= Ed Hughes (composer) =

British composer (born 1968)

Ed Dudley Hughes (born 1968) is a British composer, born in Bristol.

==Work==
His work as a composer has included ensemble, orchestral, solo and choral/vocal compositions, many of which have been performed in the UK and abroad, and broadcast on BBC Radio 3.

Commissions have come from City of London Festival/The Opera Group (an opera, The Birds), Brighton Festival (Memory of Colour, Battleship Potemkin), Glyndebourne Festival Opera / Photoworks (Auditorium, a film with Sophy Rickett), Tacet Ensemble, I Fagiolini, amongst others.

His work has been featured at De La Warr Pavilion, Sydney Opera House Studio, Barbican Centre, Buxton Opera House, Salamanca Festival, British Library Atrium (Breaking the Rules), Glyndebourne, Jerusalem Music Centre, Hanns Eisler Conservatoire Berlin, and many other venues.
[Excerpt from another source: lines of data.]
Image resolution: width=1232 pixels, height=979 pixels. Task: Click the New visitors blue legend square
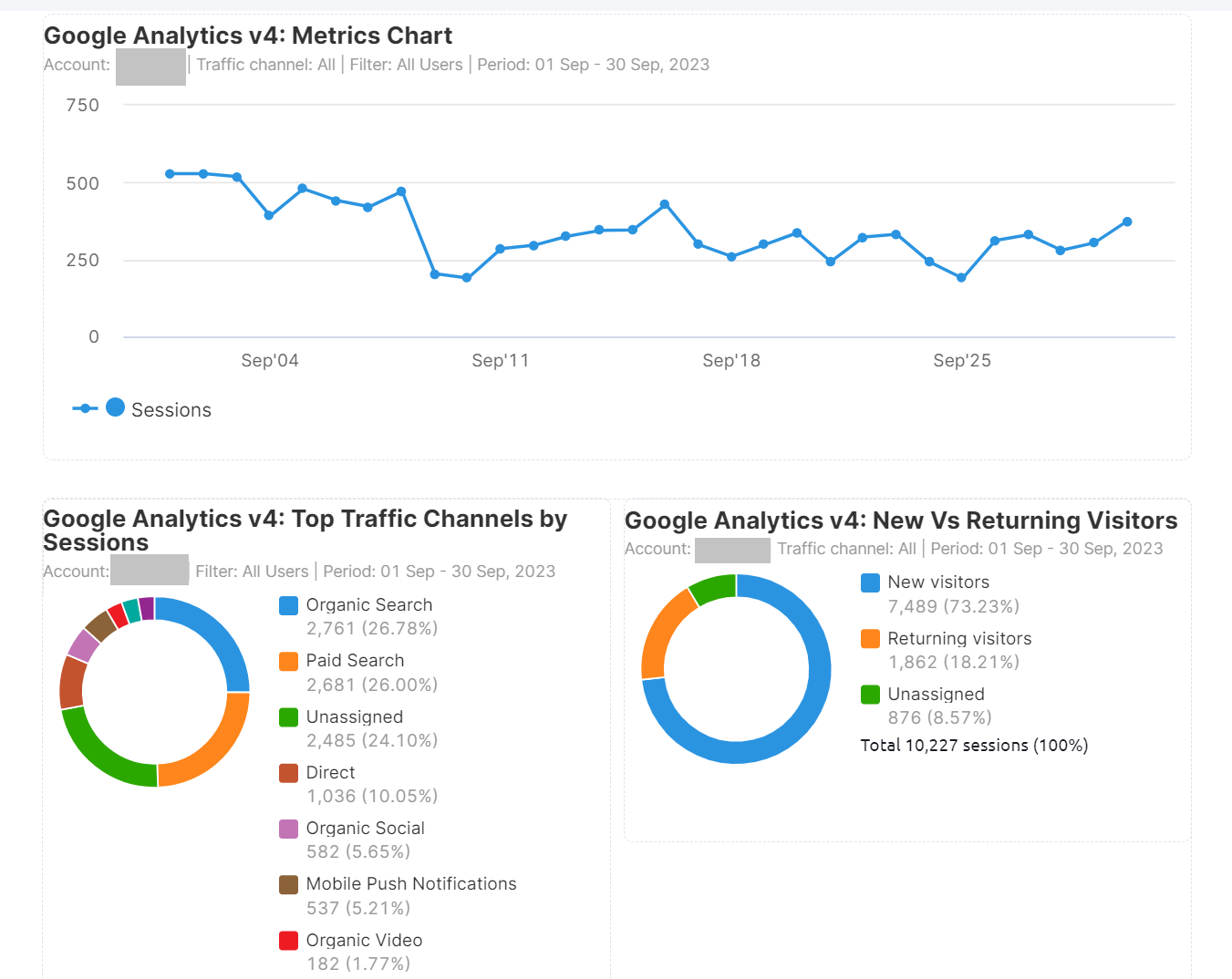pyautogui.click(x=869, y=582)
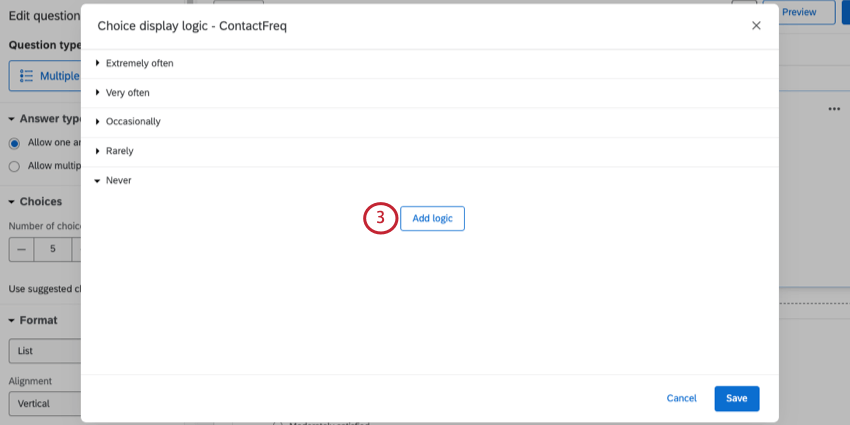Collapse the Format section
This screenshot has width=850, height=425.
(11, 321)
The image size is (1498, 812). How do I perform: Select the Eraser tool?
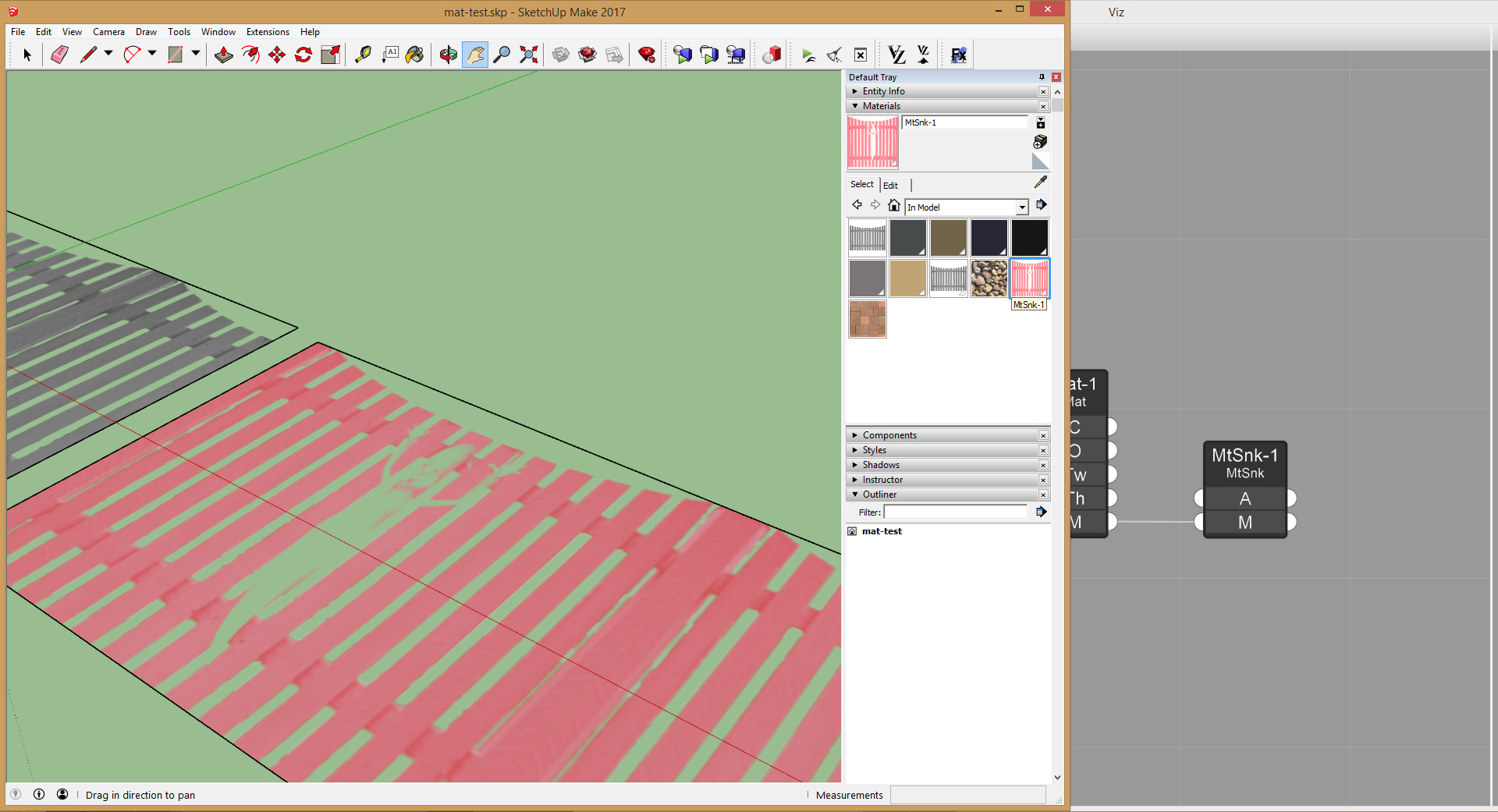coord(60,55)
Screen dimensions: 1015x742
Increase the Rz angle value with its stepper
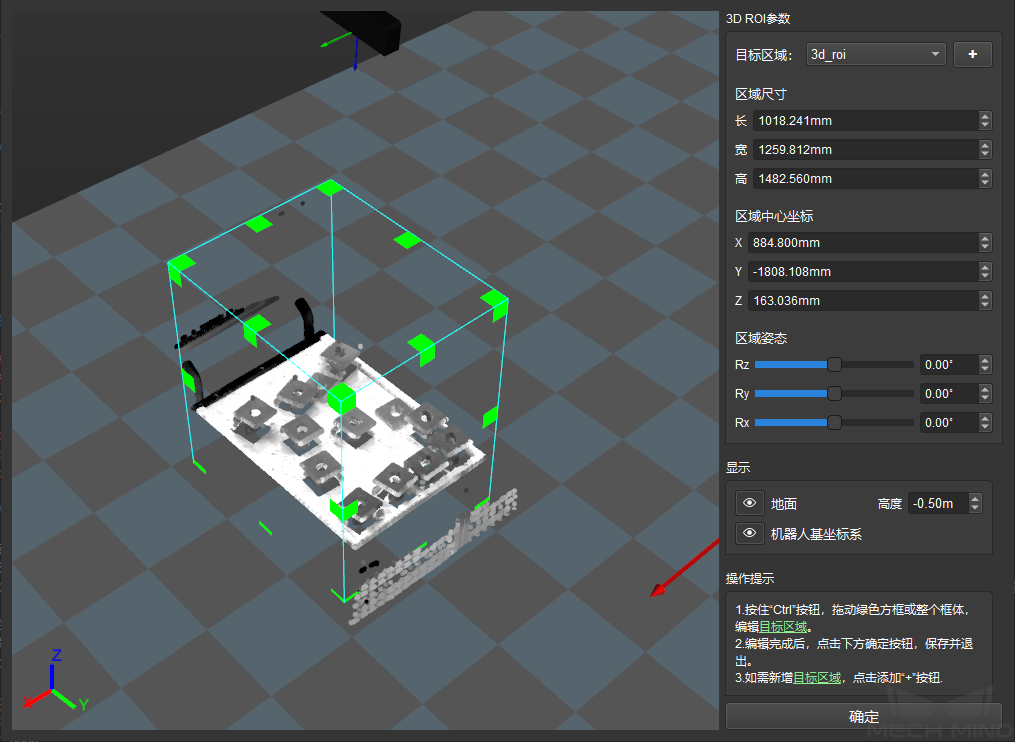[985, 360]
Nominations include British Composer Awards for New Media and Sonic Art. He is Senior Lecturer in Music at Sussex University.

His scores to Sergei Eisenstein's classic silent films Battleship Potemkin and Strike were specially recorded by the New Music Players and released in 2007 on Tartan DVD in Dolby Digital and DTS (5.1).

He collaborated with the author Roger Morris on a new opera entitled Cocteau In The Underworld, which has received work-in-progress performances through the OperaGenesis scheme, an ROH2 initiative with the support of the Genesis Foundation.

Examples of his work can be heard on his website. His work is published by University of York Music Press.

==Other activities==

Ed Hughes edited and published the periodical Farben (1991–2) which existed only for two issues, during which it featured writing by David Aldridge, Julian Anderson, Anthony Everett, Brian Ferneyhough, Christopher Fox, morison/opit, Colin Rose, Luke Stoneham and Dhao Xipt. Farben 1992 also incorporated "Five new, neither previously published nor circulated, works for piano solo printed here complete and ready ot try at home" by David Aldridge, James Clapperton, Martin Pyne, Michael Finnissy and Hughes himself.